高粱高效Ubiquitin启动子的克隆及活性鉴定

在转基因植物的研究中，启动子是影响转基因表达效率的重要因素之一。植物泛素（ubiquitin）基因启动子以启动效率高、甲基化程度相对较低、遗传性状稳定等特点成为单子叶植物中应用较为广泛的启动子。其中，玉米的Ubi-1是最常使用的Ubiquitin启动子之一。本研究旨在克隆高粱高效Ubiquitin启动子，为高粱及其他单子叶植物的遗传转化研究提供新的组成型启动子选择。本研究从NCBI数据库中查找到多个polyubiquitin基因，下载其起始密码子上游3000 bp的序列。根据Ubiquitin启动子的特点，选择含有5′ UTR内含子且大小合适的序列，并通过在线启动子预测网站进行启动子分析，最后选择2个基因（LOC8076096、LOC8063786）进行启动子克隆，将其启动子序列分别命名为U1和U5。将这2个启动子片段PCR扩增后，连入含有GUS报告基因的植物表达载体Ubi-GUS，得到重组表达载体U1-GUS和U5-GUS。重组载体通过农杆菌介导法转化水稻和狗尾草，PCR筛选阳性转化苗，对阳性转化苗进行GUS染色分析，鉴定U1和U5的启动子活性。GUS染色观察发现，所有以U1和U5为启动子的水稻和狗尾草阳性转化苗的根、茎和叶均呈现较深的蓝色，比以玉米Ubi-1为启动子的阳性转化苗的蓝色略深，且以U5为启动子的阳性转化苗比以U1为启动子的蓝色更深，而非转基因的水稻和狗尾草小苗则完全染不上蓝色。因此，启动子U1和U5在水稻和狗尾草中均具有组成型强启动子的活性，可作为新的组成型启动子应用于高粱、水稻、狗尾草及其他单子叶植物的遗传转化研究。

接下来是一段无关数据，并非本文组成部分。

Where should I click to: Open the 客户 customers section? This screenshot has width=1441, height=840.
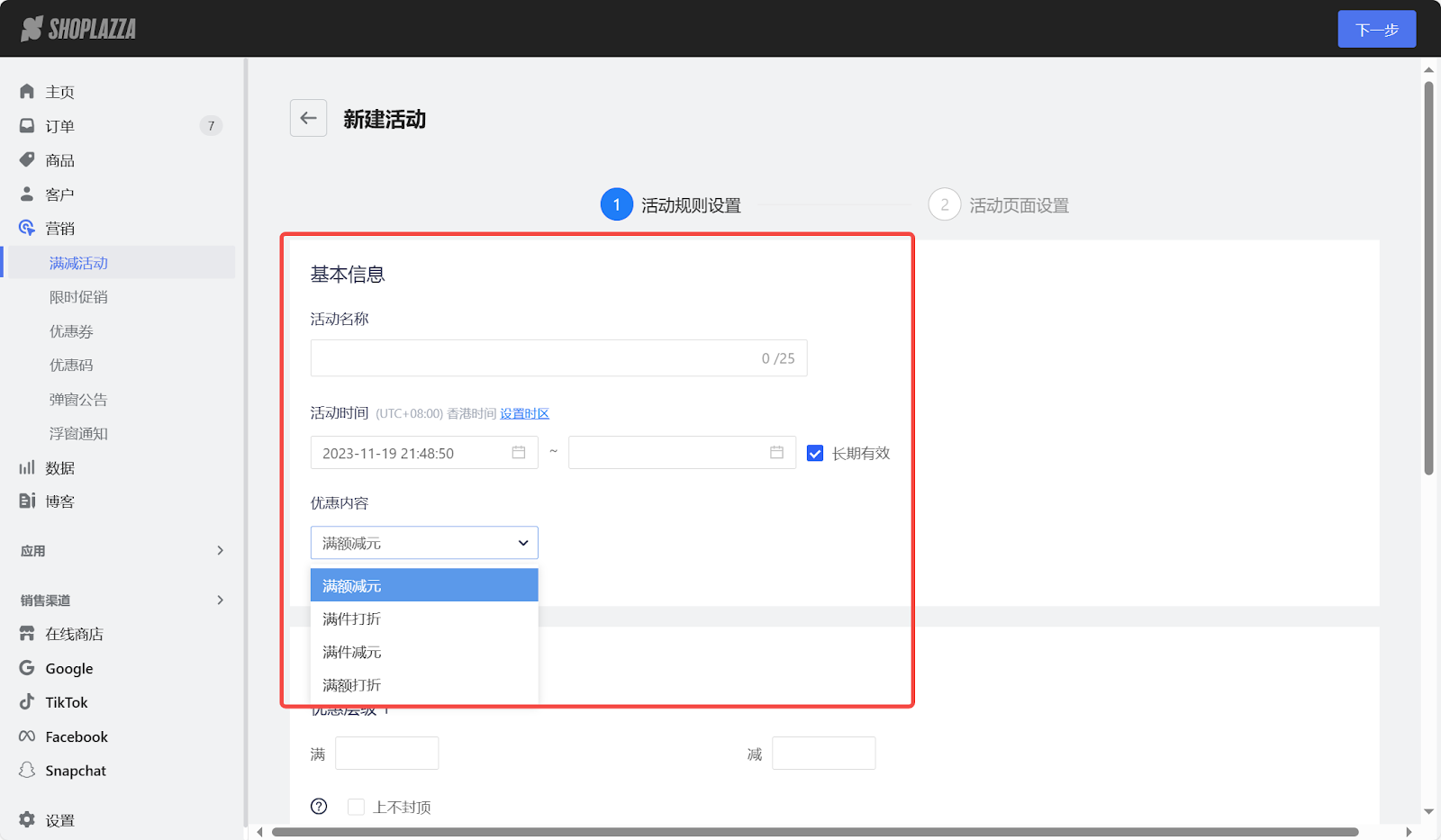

Cloning and Activity Identification of High Efficiency Ubiquitin Promoters from Sorghum

In the research of transgenic plants, promoter is one of the important factors affecting the efficiency of transgenic expression. Plant ubiquitin gene promoters have been widely used in monocotyledons because of its high starting efficiency, relatively low methylation degree and stable genetic traits. Among them, the Ubi-1 promoter of maize is one of the most commonly used Ubiquitin promoters. The purpose of this study is to obtain high-efficiency ubiquitin promoters of sorghum and provide a new constitutive promoter selection for the genetic transformation of sorghum and other monocotyledonous plants. In this study, multiple polyubiquitin genes were found from NCBI database, and the sequence of 3000 bp upstream of its starting codon was downloaded. According to the characteristics of Ubiquitin promoter, the sequence with 5′ UTR intron and appropriate size was selected, and the promoter was analyzed through the online promoter prediction website. Finally, two genes LOC8076096 and LOC8063786 were selected for promoter cloning, and their promoter sequences were named U1 and U5 respectively. After PCR amplification, the two promoter fragments were connected to the plant expression vector Ubi-GUS containing Gus reporter gene to obtain recombinant expression vectors U1-GUS and U5-GUS. The recombinant vector was transformed into rice and green bristlegrass by the Agrobacterium-mediated method. The positive transformed seedlings were screened by PCR. GUS staining analysis was carried out on the positive transformed seedlings to identify the promoter activities of U1 and U5. GUS staining showed that the roots, stems and leaves of all positive transformed seedlings of rice and green bristlegrass with U1 and U5 as promoters showed darker blue, which was slightly darker than that of positive transformed seedlings with maize Ubi-1 as promoter, and the blue of positive transformed seedlings with U5 as promoter was deeper than that of U1 as promoter, while non-transgenic rice and green bristlegrass seedlings could not be stained with blue at all. Therefore, the promoters U1 and U5 have the activity of constitutive strong promoters in rice and green bristlegrass, and can be used as new constitutive promoters to study the genetic transformation of sorghum, rice, green bristlegrass and other monocotyledonous plants.